>>>>

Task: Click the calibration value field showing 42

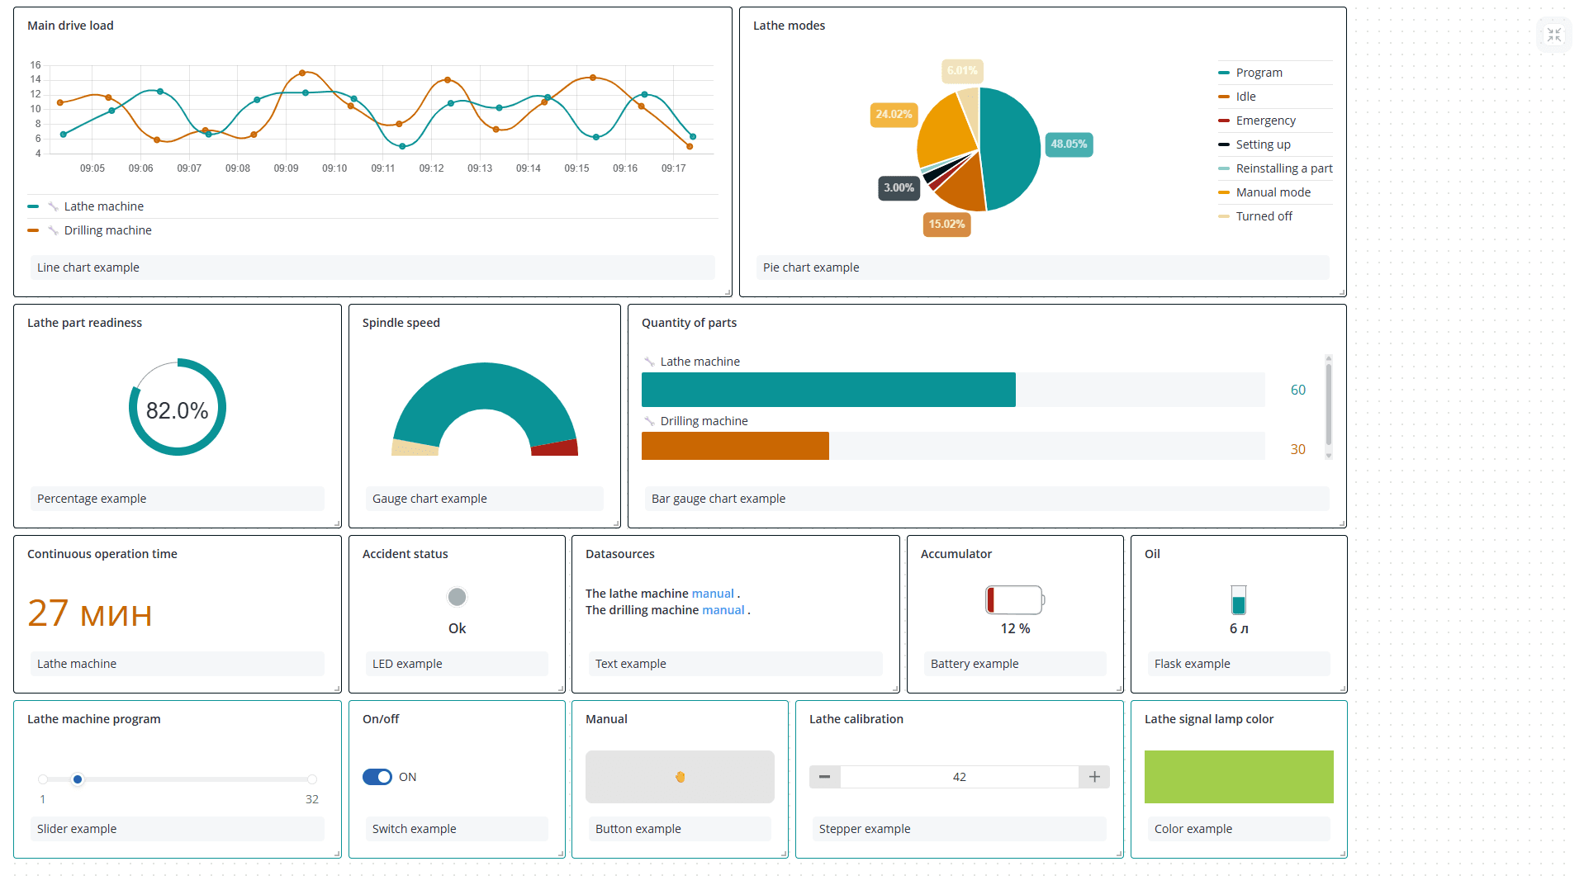Action: 959,777
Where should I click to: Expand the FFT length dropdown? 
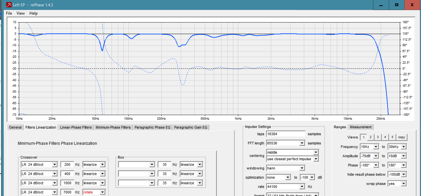pos(302,143)
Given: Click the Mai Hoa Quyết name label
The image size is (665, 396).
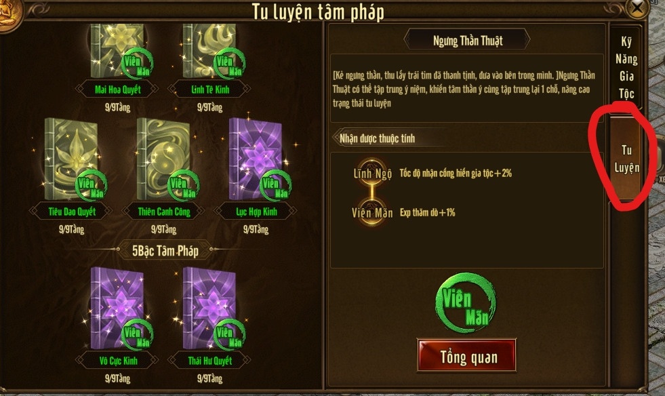Looking at the screenshot, I should pyautogui.click(x=117, y=89).
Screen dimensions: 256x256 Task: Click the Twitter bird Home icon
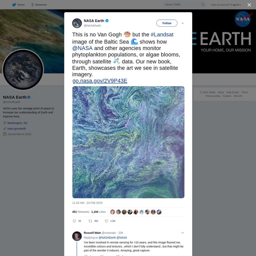click(14, 5)
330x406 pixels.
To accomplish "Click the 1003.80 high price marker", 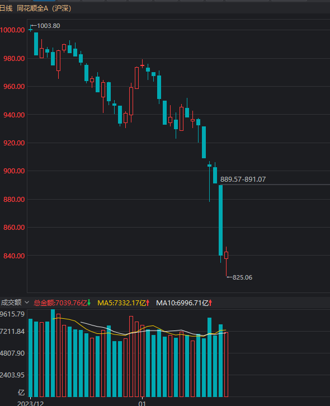I will [49, 26].
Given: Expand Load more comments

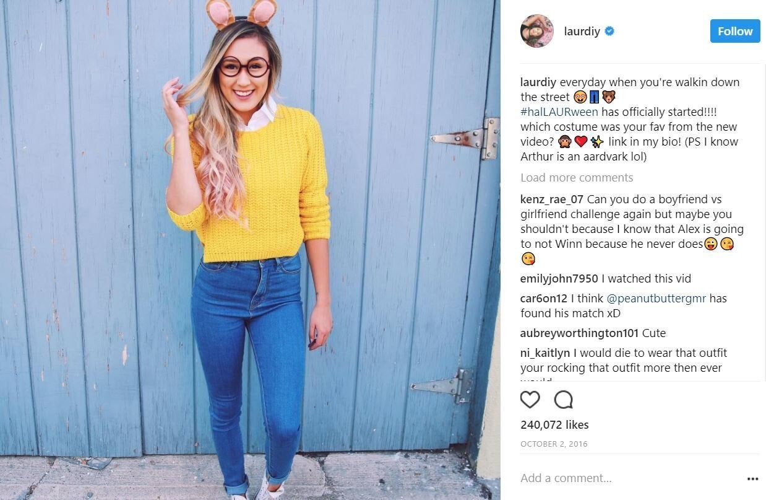Looking at the screenshot, I should (x=577, y=178).
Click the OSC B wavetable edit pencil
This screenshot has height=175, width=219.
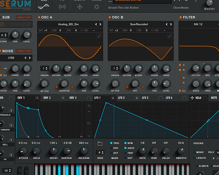[170, 36]
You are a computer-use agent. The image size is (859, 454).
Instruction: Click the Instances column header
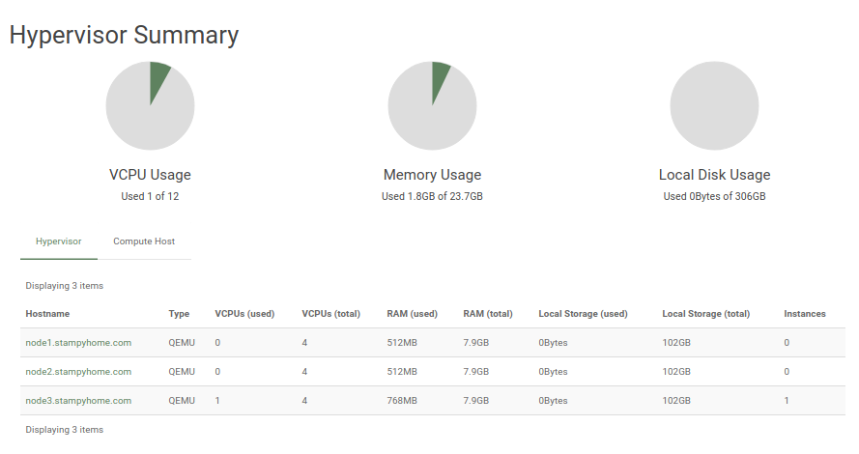coord(805,314)
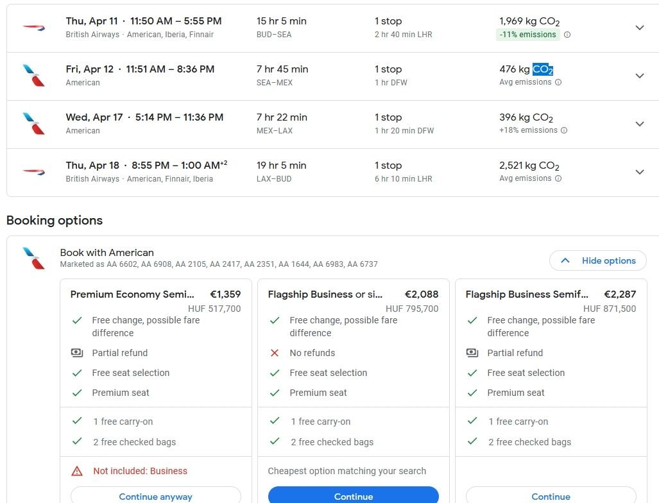Click Continue anyway for Premium Economy fare
Image resolution: width=659 pixels, height=503 pixels.
[156, 496]
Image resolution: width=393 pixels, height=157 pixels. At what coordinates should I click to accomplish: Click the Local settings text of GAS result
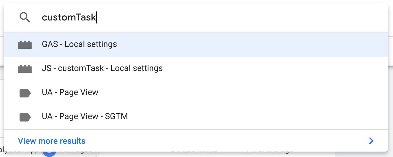tap(91, 44)
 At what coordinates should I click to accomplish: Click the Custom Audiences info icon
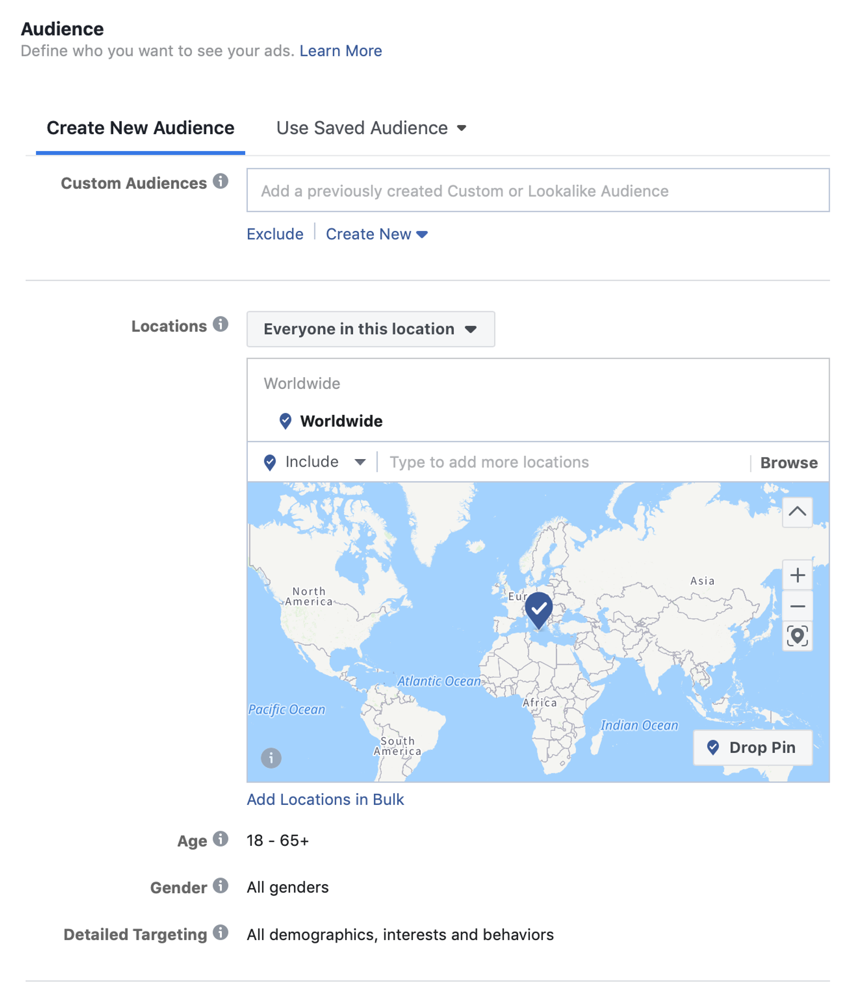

<<<<

• [TASK TO COMPLETE] Please copy the lines above, starting at the one that holds "Image resolution: width=393" and stopping after the last line, exactly as they appear and minus the pictures.

• [OUTPUT]
Image resolution: width=393 pixels, height=157 pixels. At what coordinates should I click to accomplish: Click the Local settings text of GAS result
tap(91, 44)
 At what coordinates should I click to accomplish: Click the Custom Audiences info icon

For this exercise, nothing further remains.